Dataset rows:
** BEGIN **

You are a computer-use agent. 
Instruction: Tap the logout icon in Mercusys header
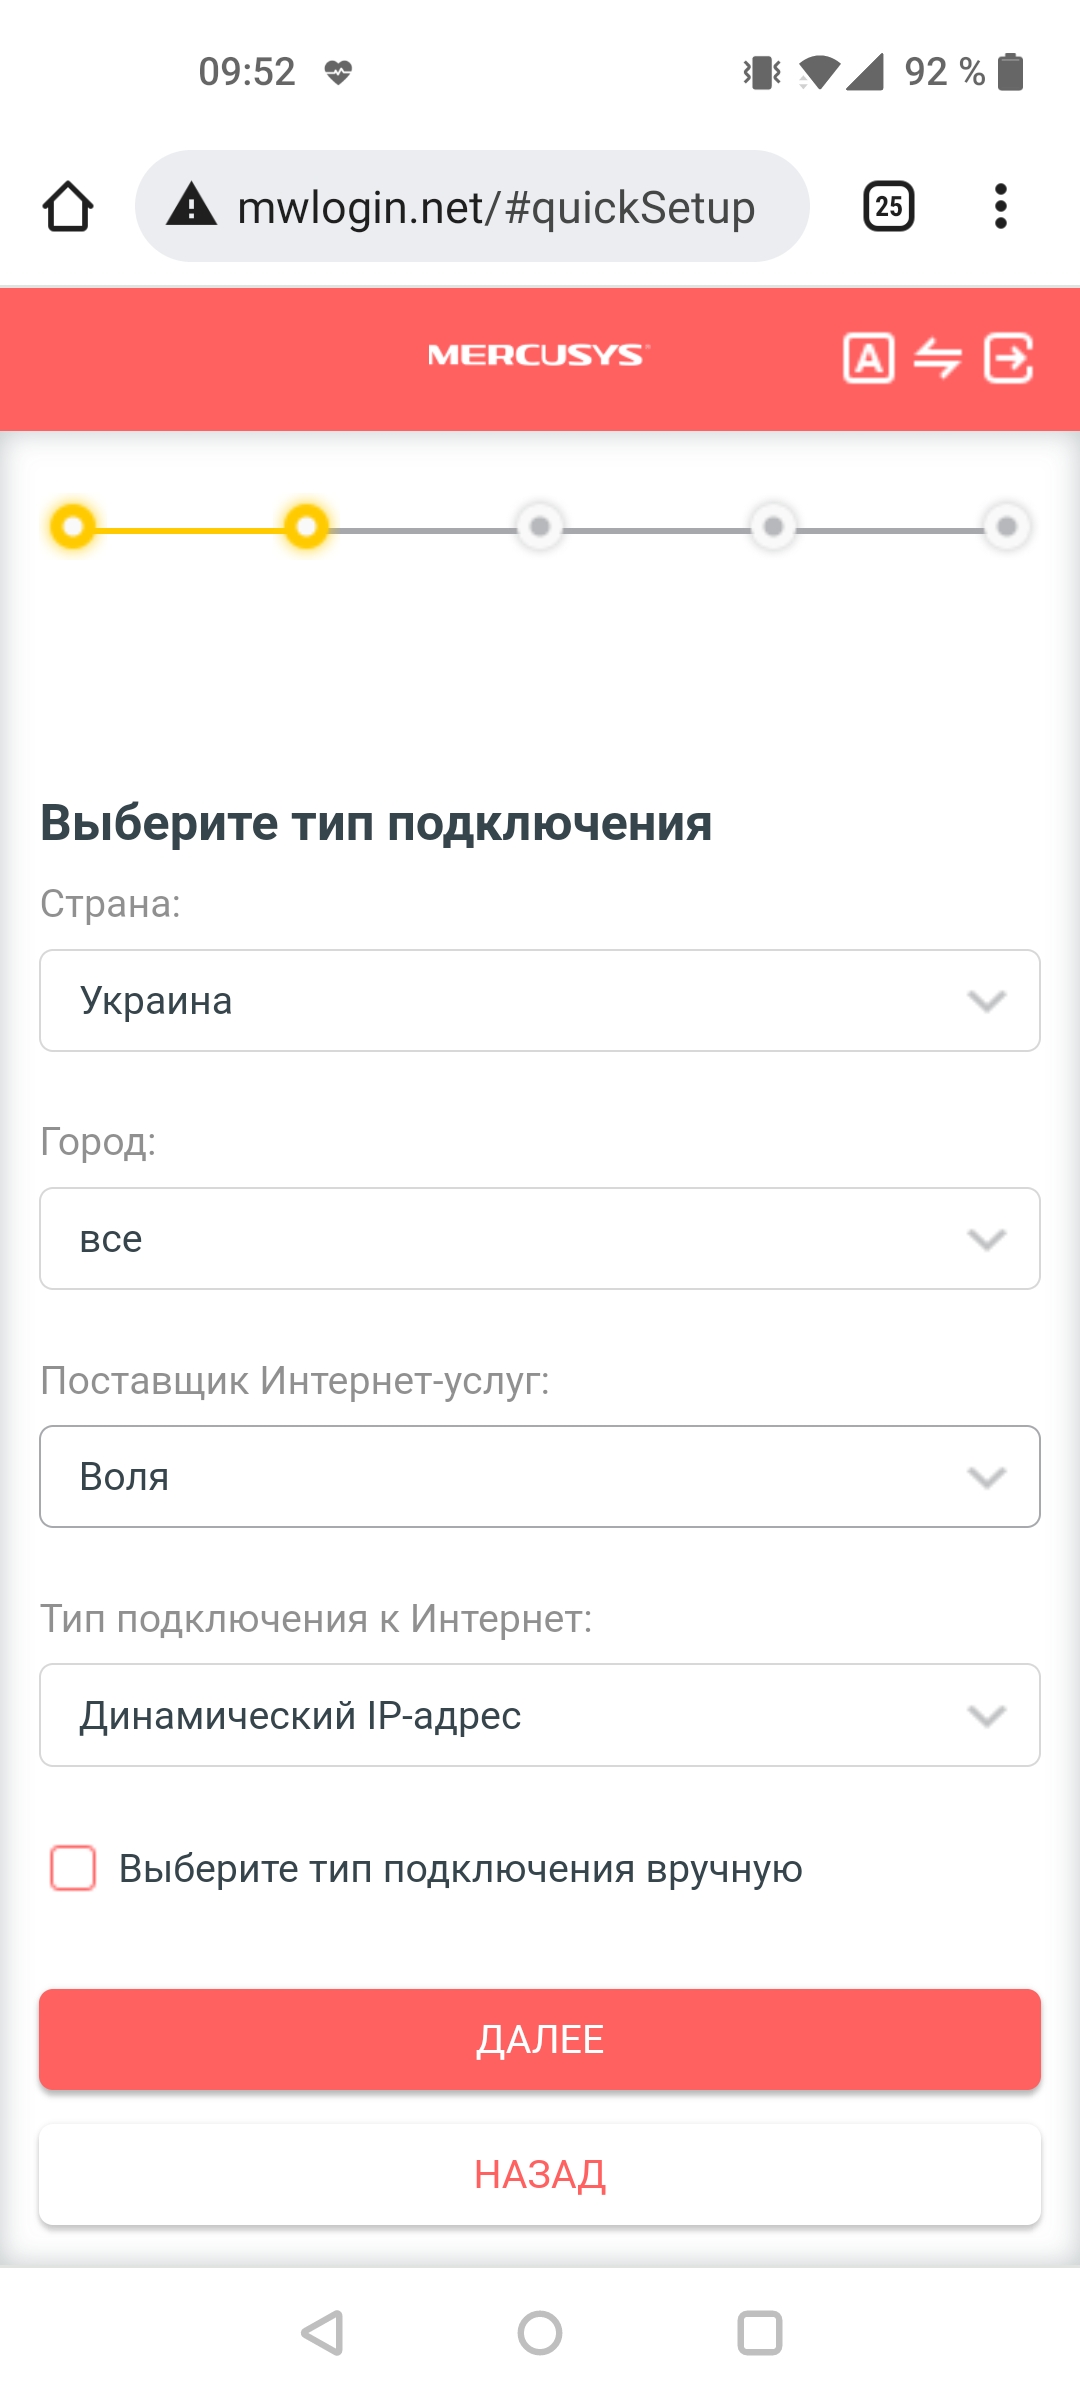tap(1008, 358)
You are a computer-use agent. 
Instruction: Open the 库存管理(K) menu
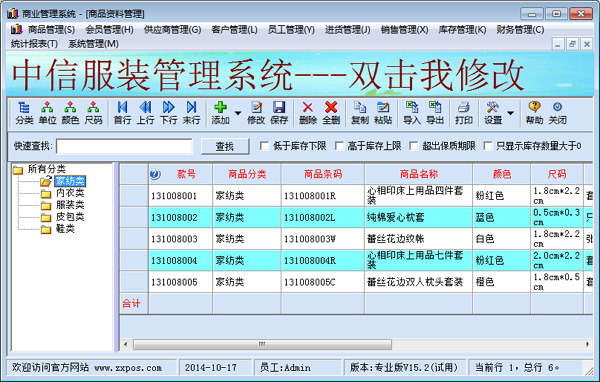point(462,29)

** END **

**Job:**
Write out the lines of the listing above word for word, omitting the pictures.

**Response to this exercise:**
You are a computer-use agent. 
Instruction: Tap the logout icon in Mercusys header
tap(1008, 358)
You are a computer-use agent. 
Instruction: Open the 库存管理(K) menu
point(462,29)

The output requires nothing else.